From the age of 7, children’s belief of the robots’ mind is significantly affected by a sensitivity to the type of the robot, as shown by differences between NAO and Robovie on most mental dimensions, except for Imaginative. The lack of differences between robots on the Imaginative dimension (for all age-groups), which encompasses psychological processes like pretending, and making jokes, appears to be regarded by children as a human prerogative. Interestingly, this result supports findings from a previous study (Di Dio et al., 2018) that compared 6-year-old children’s mental state attribution to different entities (human, dog, robot, and God). Also, in that study, imagination was specific to the human entity.
Generally, the findings for older children indicate that the robot’s appearance does affect mental state attribution to the robot, and this is increasingly evident with age. However, the judgment of older children could also be significantly influenced by the robot’s behavioral characteristics, as demonstrated in a long-term study conducted with children aged 10–12 years (Ahmad et al., 2016). In this study, children played a snakes and ladders game with a NAO robot three times across 10 days, whose behavior in terms of personality for a social robot in education was adapted to maintain and create long-term engagement and acceptance. It was found that children positively reacted to the use of the robot in education, stressing a need to implement robots that are able to adapt based on previous experiences in real time. Of course, this is very much in line with the great vision of disciplines such DR (Cangelosi and Schlesinger, 2015) and DC (Itakura, 2008). In this respect, it is also important to consider further aspects related to the effectiveness in human relations of constructs such as understanding the perspective of others (e.g., Marchetti et al., 2018) and empathy, on which several research groups are actively working. For example, in an exploratory study Serholt et al. (2014) highlighted the perceived need both for teachers and learners to deal with robots showing such a competence.
____________
How might the passage on children's attribution of mental states to robots go on? Write its continuation, starting after its last sentence.
____________
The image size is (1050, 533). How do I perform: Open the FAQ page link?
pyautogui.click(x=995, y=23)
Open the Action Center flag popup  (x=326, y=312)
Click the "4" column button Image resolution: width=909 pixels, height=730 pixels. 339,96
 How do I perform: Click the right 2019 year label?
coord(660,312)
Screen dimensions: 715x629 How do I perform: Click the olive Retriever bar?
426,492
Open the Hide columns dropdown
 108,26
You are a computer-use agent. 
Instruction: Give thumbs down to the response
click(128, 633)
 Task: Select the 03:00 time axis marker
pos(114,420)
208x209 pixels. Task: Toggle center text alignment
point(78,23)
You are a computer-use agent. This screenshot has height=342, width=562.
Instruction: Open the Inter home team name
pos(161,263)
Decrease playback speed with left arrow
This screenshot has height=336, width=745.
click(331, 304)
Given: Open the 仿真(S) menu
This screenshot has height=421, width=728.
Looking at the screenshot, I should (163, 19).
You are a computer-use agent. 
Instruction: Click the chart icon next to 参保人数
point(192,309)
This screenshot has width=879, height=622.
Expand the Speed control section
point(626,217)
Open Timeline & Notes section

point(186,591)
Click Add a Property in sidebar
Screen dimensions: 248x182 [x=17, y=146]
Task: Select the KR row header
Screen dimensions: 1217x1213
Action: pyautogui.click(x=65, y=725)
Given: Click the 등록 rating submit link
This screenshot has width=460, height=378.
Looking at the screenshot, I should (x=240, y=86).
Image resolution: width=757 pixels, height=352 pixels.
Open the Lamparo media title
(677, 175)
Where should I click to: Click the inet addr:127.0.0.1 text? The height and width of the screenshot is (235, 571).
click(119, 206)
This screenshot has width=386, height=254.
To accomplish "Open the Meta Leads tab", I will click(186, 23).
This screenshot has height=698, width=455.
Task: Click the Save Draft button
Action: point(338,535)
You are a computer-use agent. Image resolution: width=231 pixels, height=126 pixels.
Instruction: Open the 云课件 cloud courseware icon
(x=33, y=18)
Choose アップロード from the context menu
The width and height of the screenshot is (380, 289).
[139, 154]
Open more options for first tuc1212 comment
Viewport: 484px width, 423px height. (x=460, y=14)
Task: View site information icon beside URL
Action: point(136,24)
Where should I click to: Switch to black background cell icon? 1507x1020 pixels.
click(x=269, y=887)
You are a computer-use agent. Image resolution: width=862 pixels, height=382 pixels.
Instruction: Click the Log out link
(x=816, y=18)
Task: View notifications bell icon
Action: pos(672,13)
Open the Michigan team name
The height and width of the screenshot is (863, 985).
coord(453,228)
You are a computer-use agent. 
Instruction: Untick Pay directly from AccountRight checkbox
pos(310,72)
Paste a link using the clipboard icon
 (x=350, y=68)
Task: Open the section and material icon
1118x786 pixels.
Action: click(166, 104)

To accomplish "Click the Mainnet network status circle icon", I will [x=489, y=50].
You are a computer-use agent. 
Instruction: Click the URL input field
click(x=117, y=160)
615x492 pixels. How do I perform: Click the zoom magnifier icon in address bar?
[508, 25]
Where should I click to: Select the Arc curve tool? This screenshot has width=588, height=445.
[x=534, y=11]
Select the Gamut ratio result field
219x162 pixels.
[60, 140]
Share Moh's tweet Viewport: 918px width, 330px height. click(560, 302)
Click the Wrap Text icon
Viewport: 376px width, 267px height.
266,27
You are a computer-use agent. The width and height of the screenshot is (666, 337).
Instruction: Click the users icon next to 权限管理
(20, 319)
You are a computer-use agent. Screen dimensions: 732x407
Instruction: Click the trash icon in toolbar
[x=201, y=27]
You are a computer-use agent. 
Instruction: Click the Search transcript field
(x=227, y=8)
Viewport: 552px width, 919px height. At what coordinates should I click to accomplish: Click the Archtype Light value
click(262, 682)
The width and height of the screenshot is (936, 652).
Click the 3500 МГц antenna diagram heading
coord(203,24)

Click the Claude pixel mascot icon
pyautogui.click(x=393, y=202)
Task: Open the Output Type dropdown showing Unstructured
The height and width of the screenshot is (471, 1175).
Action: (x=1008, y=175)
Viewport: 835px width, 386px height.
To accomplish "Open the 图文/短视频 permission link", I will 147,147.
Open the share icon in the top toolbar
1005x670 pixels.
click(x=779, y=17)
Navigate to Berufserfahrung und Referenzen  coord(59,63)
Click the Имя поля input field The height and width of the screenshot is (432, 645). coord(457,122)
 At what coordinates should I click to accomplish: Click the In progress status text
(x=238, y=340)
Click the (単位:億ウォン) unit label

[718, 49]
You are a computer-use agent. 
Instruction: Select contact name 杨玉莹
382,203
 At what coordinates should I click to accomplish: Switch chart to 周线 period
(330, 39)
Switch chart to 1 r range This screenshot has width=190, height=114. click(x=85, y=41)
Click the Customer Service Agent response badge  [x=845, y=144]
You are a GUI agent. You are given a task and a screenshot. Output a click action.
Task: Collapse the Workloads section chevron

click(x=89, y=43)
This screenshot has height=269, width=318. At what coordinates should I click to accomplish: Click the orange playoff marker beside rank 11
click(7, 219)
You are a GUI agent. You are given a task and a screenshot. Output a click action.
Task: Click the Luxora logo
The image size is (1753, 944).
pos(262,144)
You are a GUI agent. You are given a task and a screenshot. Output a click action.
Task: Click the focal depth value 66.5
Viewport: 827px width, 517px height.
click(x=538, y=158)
____________
• Written answer:
In the same vein, other studies that used Robovie as an interactive partner in educational contexts, have also shown that when the robot is programed to facilitate interactional dynamics with children, it can be considered by the children as a group member and even part of the friendship circle. In these studies, the robot is typically programed to act as an effective social communicative partner using strategies, like calling children by their name, or adapting the interactive behaviors for each child by means of behavioral patterns drawn from developmental psychology (Kanda et al., 2007; see also, Kahn et al., 2012). The study by Kahn et al. (2012) further showed that after interacting with Robovie, most children believed that Robovie had mental states (e.g., was intelligent and had feelings) and was a social being (e.g., could be a friend, offer comfort, and be trusted with secrets).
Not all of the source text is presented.